Almost all speakers will compress the dynamic range of the sound source. The obvious way to limit the dynamic range is to produce audible distortion, such as frequency domain imbalance, high and low frequency disjoint, etc. Usually the bass and midrange are buzzing, cracking, or cracking that is too loud. Another limited form of dynamic range that is difficult to detect is non-linear response, which shows that under the drive of a very large volume, the mid-to-treble part sends out a larger output volume than the low-frequency part than the low-frequency part, resulting in a powerful, wide-band instantaneous impact. . Due to the rumble of the woofer, it is not certain whether the speaker distortion is caused by the vibration of the furniture, floor or windows. It is also not certain whether the sound enhancement phenomenon is caused by the speaker or the distortion naturally produced by the human ear at extremely high volume. This can only be confirmed after a long period of repeated listening and evaluation in a very familiar listening environment.

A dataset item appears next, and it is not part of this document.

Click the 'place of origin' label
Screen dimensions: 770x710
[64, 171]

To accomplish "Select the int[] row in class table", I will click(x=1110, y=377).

3. Bass extension capability
    Few speakers can really reproduce frequencies as low as 20Hz or 25Hz, and it is very rare that the energy of the recorded content is concentrated in the frequency band below 40Hz. Large-scale bass drums in classical music and sub-bass synthesizers in popular music are good signal sources for judging the ability of bass extension. However, it is difficult to determine the subwoofer response ability of the speakers if you don't listen to it in the actual environment at home. Because the placement of the speakers and the acoustic characteristics of the room have a much greater impact on the bass performance of the speakers than on the characteristics of the speakers themselves. Considering the above situation, one or several pieces of very familiar recording content can be used to listen and evaluate the bass extension ability of the speakers. The content should include percussion instruments with a considerable dynamic range, and a music judgment speaker with a super bass recording effect that is easy to make people feel. The low-frequency sound quality performance.
       4. Sound image positioning capability
       The sound image localization refers to the position and depth of the sound on the space stage. The sound image localization ability is an index that changes greatly and is the most difficult to grasp for the listening and evaluating speakers.

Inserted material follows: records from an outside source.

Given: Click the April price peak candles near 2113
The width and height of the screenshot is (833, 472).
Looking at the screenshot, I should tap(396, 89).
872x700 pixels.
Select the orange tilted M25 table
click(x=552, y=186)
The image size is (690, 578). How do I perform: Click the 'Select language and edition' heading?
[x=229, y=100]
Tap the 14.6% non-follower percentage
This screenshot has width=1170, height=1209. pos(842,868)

       To listen to the locust, attention should be paid to the stability of the sound image localization. For example, whether the position of the band's actors fluctuates as the frequency of the music increases or decreases. Can the sound stage fill the space between the two speakers or extend beyond the distance between the speakers to the two sides? Can it only be centered in the middle of the two speakers? Is the front and back depth of the instrument and the human voice unfolding naturally? Is it excessive? Exaggerated reverberation phenomenon?

Different types of speakers have different inherent sound image localization characteristics. For example, dipole and most electrostatic and planar magnetic design speakers usually create enhanced depth and space at the expense; ordinary speakers are somewhere in between. ? After understanding the above-mentioned listening and reviewing points, it is also important to note that speakers produced in different countries and regions also exhibit different sound characteristics due to the influence of local human factors. In theory, an ideally designed speaker should be suitable for various genres of music, faithfully replay the original sound, and neither increase nor decrease the signal component, but there are fewer speakers that can truly achieve neutral sound. At the same time, it is theoretically believed that the flatter the frequency response curve of the speaker, the better, but in fact, a speaker with a flat frequency response may not necessarily sound beautiful. Most speakers have ups and downs in certain frequency bands. The curves of different speakers are different. This also formed the sound style.